MATERIALS PROVIDED:
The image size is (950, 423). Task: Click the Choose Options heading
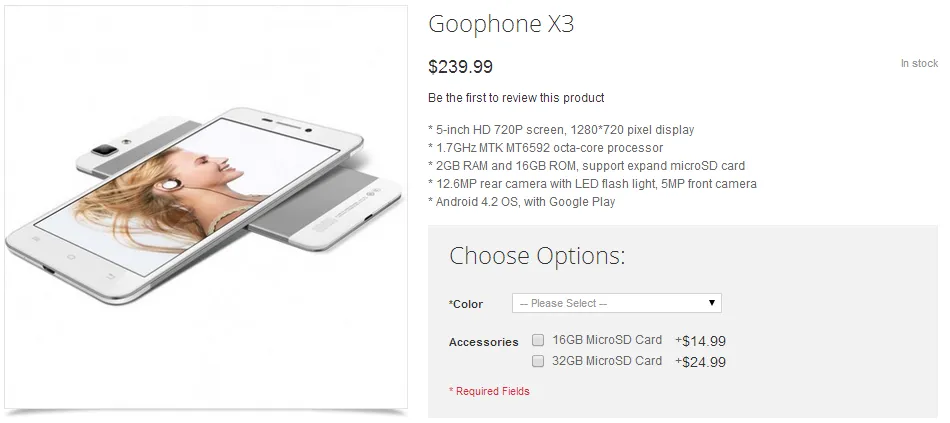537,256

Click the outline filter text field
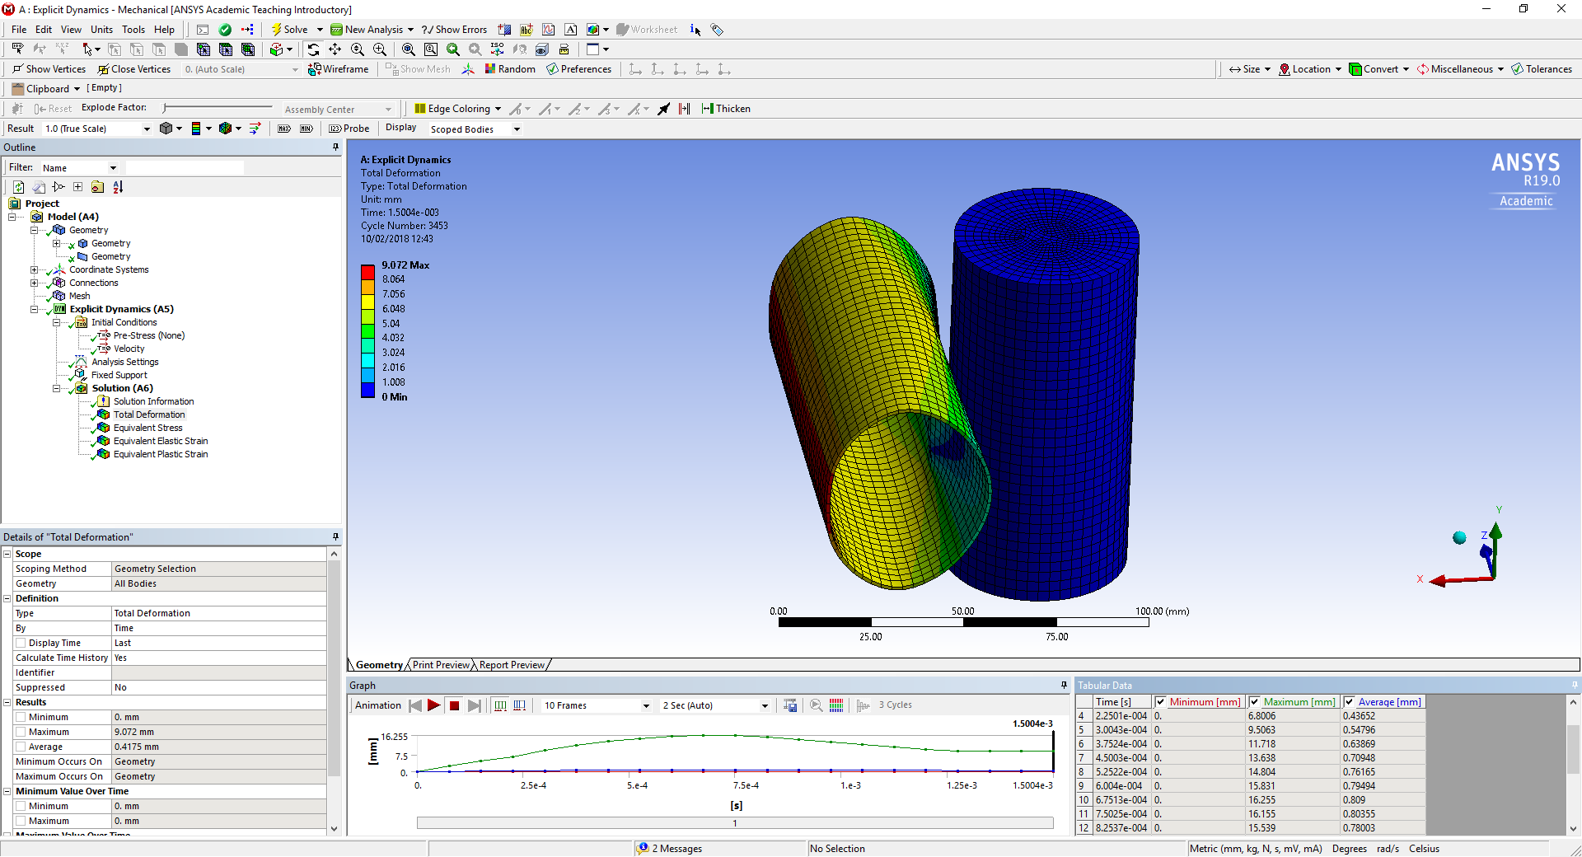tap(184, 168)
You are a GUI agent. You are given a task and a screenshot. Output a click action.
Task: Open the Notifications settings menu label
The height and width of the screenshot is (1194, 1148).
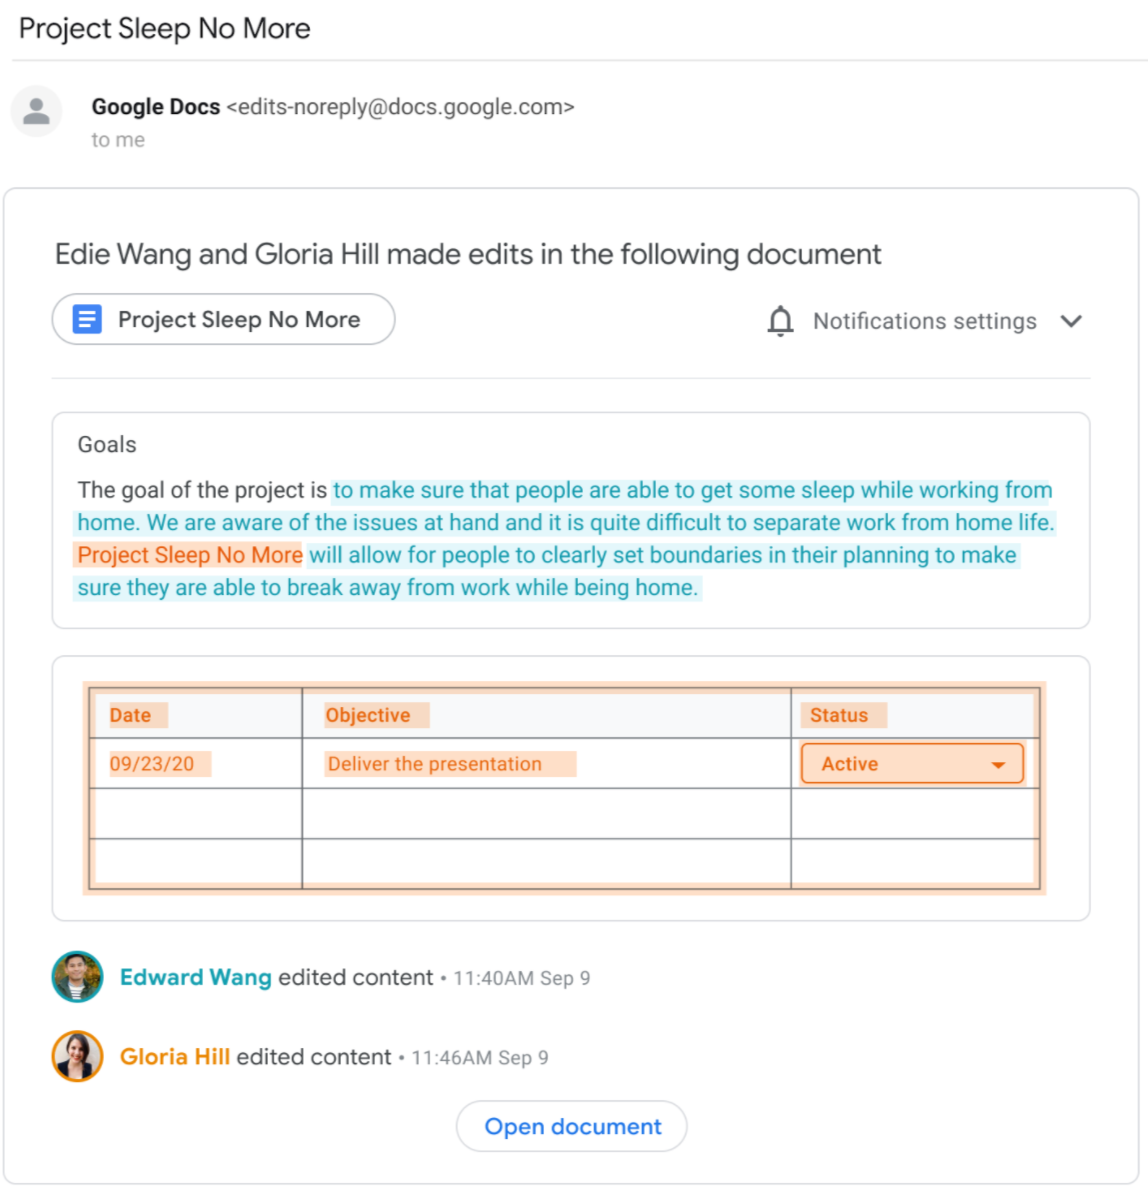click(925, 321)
--
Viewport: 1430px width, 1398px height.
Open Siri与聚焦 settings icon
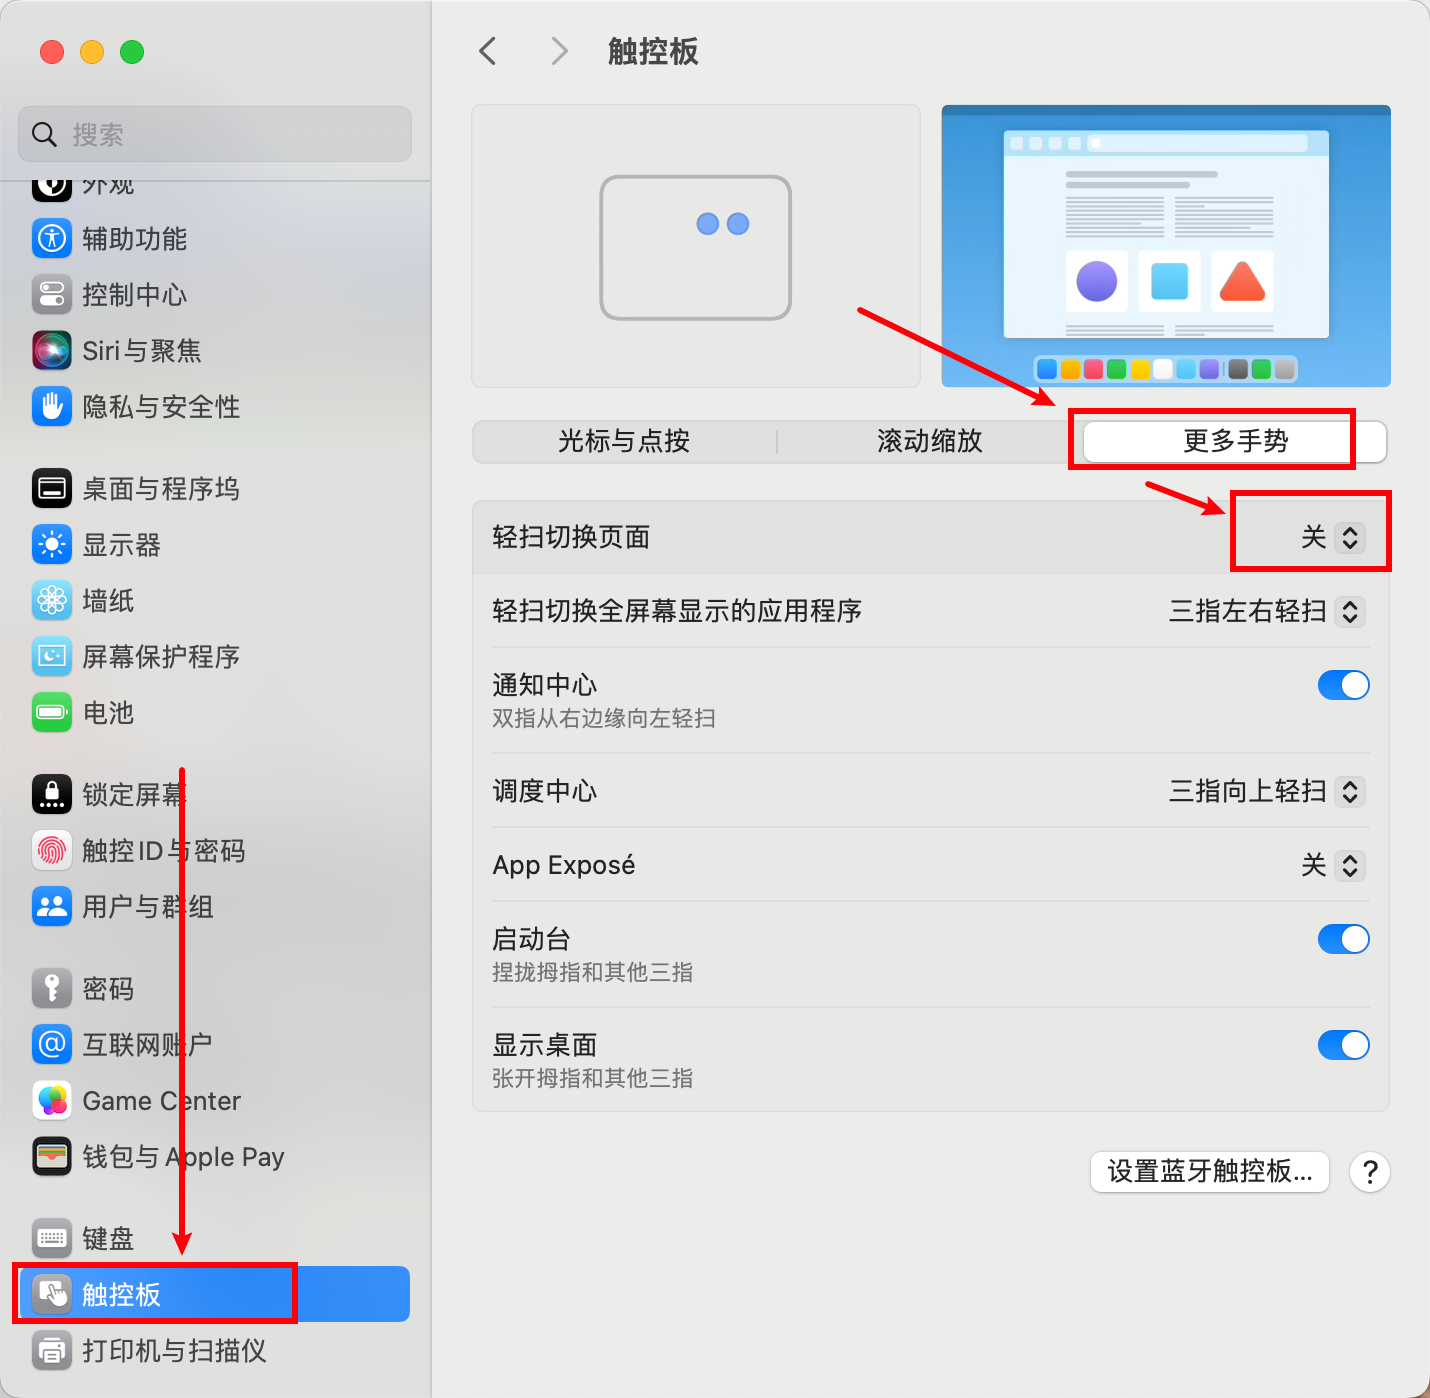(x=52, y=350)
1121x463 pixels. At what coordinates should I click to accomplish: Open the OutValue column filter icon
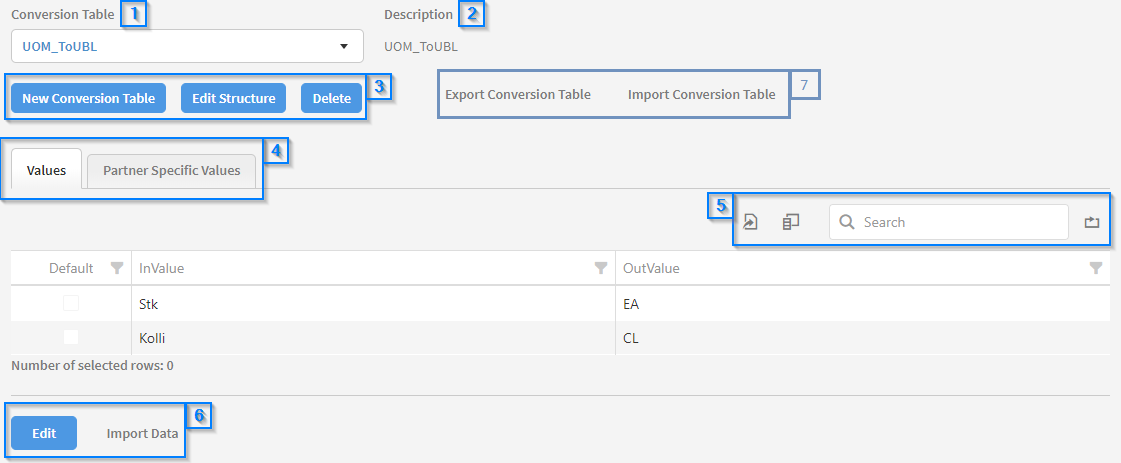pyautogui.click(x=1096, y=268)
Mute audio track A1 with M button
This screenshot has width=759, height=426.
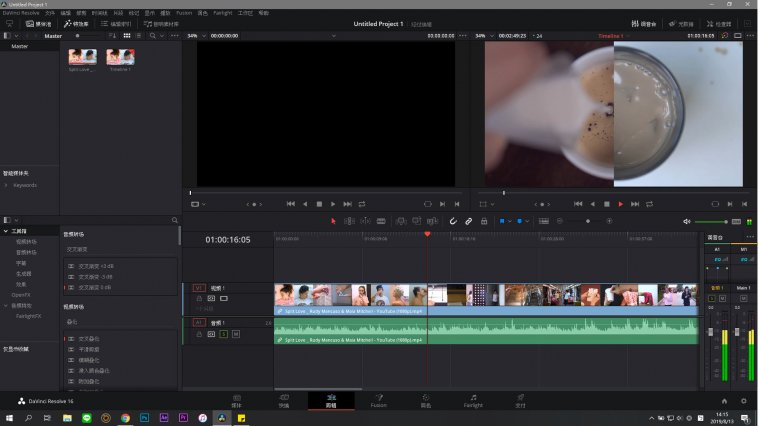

SHORT TASK:
Rewrite the entries starting with the line containing "1121x463 pixels. At" and going on through the line containing "This screenshot has width=759, height=426.", with "column filter icon" changed to "column sort icon" and nothing else altered. Omit the pictures from your answer.

EXERCISE ANSWER:
1121x463 pixels. At what coordinates should I click to accomplish: Open the OutValue column sort icon
pyautogui.click(x=1096, y=268)
Mute audio track A1 with M button
This screenshot has width=759, height=426.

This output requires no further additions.